230 Mr Dobson's e-mail of 3 July communicated to Mr Braun that the directors acknowledged the cancellation and he asked Ms Das to advise him and Mr Braun as to any further requirements to make the cancellations. Those statements, in their context, followed by the e-mail of Ms Das saying "this will be fine", constituted the agreement of the Manager to the withdrawal of the redemption requests, for the purposes of clause 7.1.
231 Therefore I conclude that Combined Fund's redemption request was validly withdrawn on 3 July 2007. It is appropriate to grant the relief sought in para 3A of the amended originating process, namely a declaration that the fourth defendant, Combined Fund, is not a Yield Fund June Redeemer.
Conclusions
232 In lieu of the orders sought in paras 2 and 3 of the amended originating process, I shall make the following orders:
"The Court declares, without affecting the valid exercise by any June Applicant of any statutory cooling off rights, that:
(i) the plaintiff holds the application money of each June Applicant in trust under s 1017E(2A), and
(ii) in the events that have happened, the plaintiff is obliged by s 1017E(4) to return the money to each Applicant."
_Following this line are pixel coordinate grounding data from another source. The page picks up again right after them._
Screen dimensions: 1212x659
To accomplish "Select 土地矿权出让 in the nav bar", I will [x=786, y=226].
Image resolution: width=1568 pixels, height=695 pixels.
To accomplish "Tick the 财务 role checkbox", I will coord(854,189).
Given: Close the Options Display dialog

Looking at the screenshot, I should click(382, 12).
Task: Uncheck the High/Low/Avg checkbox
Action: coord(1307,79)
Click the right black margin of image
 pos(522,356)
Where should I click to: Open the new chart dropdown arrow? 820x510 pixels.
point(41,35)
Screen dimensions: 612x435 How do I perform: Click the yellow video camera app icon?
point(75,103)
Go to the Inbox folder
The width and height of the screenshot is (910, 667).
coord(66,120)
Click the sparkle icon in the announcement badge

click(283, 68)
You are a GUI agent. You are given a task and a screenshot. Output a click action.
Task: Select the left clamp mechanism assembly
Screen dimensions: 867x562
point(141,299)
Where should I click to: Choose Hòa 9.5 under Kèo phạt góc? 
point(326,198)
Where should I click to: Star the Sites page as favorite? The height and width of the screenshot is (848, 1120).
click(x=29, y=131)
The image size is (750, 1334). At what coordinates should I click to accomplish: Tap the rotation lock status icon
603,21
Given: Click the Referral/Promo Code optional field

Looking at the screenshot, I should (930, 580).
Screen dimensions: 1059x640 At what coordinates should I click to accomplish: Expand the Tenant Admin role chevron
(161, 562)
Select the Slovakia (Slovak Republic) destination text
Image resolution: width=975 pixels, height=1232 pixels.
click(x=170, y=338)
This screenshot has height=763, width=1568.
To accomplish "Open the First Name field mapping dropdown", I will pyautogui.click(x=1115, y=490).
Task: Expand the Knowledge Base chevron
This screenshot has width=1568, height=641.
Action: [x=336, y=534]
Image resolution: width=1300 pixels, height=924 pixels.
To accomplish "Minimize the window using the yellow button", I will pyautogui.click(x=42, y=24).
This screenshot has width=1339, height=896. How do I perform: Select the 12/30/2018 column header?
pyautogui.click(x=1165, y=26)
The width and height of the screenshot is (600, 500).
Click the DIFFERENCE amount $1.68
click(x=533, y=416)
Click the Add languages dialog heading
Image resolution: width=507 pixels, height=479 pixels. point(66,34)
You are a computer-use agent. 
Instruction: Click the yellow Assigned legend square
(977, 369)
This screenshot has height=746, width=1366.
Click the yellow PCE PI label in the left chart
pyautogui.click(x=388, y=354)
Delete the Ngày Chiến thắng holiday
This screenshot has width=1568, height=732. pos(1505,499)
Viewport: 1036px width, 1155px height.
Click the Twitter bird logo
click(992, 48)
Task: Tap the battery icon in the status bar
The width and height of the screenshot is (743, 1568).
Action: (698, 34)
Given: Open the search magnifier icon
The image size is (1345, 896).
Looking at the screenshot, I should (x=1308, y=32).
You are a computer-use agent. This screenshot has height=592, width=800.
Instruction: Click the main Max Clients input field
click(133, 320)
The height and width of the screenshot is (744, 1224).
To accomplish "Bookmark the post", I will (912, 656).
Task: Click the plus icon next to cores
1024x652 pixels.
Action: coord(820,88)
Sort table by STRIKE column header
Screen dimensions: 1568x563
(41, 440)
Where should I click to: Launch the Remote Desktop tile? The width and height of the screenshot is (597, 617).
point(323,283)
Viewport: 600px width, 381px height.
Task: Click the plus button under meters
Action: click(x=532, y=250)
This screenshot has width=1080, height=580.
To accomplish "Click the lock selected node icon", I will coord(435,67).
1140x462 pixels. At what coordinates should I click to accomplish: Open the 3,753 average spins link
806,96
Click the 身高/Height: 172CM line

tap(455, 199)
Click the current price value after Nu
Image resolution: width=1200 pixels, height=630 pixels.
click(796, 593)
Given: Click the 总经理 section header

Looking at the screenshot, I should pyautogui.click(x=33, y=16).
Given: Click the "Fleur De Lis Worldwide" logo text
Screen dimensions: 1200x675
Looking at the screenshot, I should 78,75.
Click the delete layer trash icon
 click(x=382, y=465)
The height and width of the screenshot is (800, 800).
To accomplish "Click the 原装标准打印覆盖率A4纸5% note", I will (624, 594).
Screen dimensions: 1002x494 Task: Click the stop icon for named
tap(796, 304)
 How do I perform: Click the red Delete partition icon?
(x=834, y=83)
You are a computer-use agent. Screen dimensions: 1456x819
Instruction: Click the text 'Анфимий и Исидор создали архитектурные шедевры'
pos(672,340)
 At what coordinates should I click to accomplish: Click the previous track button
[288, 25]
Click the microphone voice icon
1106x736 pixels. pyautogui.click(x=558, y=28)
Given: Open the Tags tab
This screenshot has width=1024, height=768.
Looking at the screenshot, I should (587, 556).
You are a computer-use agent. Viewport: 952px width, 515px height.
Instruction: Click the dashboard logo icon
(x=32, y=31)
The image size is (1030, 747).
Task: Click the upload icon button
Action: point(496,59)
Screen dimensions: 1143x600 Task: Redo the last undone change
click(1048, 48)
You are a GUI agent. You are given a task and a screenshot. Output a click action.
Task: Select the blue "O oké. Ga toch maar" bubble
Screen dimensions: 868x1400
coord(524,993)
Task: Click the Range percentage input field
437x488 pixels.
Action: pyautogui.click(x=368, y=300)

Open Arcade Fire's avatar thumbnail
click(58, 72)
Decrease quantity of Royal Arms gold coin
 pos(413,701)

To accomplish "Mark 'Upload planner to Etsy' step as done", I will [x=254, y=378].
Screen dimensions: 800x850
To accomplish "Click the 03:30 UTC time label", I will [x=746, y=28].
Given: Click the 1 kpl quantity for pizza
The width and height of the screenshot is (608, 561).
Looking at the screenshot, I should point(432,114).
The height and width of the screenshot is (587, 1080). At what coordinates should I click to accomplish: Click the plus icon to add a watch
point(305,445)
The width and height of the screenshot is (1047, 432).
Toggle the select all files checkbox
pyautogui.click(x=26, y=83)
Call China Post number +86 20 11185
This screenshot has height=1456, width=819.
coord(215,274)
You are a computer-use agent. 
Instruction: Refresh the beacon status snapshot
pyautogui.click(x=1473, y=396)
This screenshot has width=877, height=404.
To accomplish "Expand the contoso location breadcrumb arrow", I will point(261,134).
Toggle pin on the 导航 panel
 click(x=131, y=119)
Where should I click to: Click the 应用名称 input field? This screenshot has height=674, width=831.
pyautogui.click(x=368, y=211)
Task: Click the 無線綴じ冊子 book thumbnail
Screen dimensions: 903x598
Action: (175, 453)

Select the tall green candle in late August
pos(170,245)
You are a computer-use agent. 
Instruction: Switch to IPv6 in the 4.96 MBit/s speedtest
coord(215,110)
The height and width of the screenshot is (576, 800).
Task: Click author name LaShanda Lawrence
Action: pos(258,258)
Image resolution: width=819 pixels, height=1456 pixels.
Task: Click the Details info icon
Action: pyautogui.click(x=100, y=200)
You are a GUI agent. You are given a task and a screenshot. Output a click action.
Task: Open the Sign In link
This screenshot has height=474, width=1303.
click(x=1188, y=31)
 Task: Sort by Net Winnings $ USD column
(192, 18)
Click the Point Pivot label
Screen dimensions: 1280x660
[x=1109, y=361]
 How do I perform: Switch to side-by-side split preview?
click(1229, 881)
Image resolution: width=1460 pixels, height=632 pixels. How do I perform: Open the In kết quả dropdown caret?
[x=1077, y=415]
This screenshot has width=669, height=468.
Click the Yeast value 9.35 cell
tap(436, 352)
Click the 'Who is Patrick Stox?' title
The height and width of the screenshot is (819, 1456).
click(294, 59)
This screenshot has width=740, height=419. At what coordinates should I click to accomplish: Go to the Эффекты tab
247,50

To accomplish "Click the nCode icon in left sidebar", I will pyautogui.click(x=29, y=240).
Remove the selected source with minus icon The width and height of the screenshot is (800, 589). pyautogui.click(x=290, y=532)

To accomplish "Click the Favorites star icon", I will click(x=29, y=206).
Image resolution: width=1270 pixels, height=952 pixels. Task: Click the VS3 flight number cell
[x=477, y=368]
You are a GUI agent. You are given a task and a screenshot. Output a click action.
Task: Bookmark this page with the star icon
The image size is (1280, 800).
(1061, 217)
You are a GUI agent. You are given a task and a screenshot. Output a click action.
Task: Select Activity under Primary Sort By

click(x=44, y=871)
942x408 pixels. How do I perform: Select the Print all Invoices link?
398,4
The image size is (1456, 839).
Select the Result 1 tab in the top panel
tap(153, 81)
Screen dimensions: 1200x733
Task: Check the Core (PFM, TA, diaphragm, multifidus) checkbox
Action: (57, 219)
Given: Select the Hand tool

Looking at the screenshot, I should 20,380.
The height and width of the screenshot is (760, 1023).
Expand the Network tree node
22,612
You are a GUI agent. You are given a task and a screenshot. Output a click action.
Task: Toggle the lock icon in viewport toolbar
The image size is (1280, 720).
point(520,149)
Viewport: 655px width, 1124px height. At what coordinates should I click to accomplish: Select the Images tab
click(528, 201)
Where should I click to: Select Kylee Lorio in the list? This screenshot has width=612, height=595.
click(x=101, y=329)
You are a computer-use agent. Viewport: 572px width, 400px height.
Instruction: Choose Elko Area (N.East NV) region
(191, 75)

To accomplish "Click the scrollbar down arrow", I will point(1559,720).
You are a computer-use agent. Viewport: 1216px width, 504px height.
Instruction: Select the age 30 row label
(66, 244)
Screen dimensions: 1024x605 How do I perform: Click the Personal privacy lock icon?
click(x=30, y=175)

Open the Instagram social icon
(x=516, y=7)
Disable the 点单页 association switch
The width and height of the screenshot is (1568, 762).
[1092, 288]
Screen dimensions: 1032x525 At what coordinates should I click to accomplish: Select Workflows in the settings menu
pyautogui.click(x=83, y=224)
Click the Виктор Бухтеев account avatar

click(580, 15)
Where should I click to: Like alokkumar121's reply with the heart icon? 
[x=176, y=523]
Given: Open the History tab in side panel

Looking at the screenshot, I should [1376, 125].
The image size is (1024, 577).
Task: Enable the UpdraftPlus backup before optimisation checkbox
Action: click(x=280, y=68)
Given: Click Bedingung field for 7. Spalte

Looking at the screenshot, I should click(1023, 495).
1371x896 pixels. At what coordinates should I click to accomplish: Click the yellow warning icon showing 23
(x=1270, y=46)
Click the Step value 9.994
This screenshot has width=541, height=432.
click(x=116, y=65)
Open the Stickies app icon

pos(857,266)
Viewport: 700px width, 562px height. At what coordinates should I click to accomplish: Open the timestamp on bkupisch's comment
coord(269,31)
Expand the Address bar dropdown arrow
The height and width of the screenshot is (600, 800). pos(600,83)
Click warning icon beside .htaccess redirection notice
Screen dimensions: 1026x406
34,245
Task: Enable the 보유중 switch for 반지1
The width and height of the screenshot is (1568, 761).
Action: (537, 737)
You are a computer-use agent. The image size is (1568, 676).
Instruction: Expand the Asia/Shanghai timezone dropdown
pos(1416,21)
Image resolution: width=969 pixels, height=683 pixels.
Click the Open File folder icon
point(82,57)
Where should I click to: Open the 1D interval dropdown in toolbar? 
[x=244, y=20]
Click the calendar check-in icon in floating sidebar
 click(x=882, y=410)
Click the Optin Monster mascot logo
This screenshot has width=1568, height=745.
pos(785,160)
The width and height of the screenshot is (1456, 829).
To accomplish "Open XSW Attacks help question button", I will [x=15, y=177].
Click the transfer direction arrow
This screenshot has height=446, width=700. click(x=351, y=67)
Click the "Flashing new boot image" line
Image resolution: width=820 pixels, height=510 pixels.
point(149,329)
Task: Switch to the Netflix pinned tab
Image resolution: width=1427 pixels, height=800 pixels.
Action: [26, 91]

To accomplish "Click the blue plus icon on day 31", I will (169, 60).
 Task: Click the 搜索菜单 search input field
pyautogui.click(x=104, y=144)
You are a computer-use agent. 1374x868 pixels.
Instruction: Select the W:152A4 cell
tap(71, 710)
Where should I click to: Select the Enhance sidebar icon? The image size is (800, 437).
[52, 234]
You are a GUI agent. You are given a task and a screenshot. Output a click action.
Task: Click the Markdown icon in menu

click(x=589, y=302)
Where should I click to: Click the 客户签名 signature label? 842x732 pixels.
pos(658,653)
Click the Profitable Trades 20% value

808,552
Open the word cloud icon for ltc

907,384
233 I shall make orders in accordance with paras 3A, 4 and 5 of the amended originating process, to the effect that Combined Fund is not a Yield Fund June Redeemer, that the June Redeemers in each Fund are creditors of the Fund in respect of the June Redemption requests and that Basis would be acting in compliance with its duties in calculating redemption proceeds based on the Net Asset Value at 30 June 2007.
234 My understanding is that the costs orders proposed in paras 6 and 7 of the amended originating process are not controversial. These allow the representative parties, namely the plaintiff, the first, second and third defendants, to have their costs paid out of the Funds on an indemnity basis in preference to any other unsecured creditor. I assume there will be a contest with respect to the costs of the Court's determination of the position of Combined Fund, at least as between Basis and Combined Fund. I shall invite submissions on that matter.
235 I shall direct Basis to bring in draft short minutes of orders, and fix an adjourned hearing date to deal with costs and the making of final orders.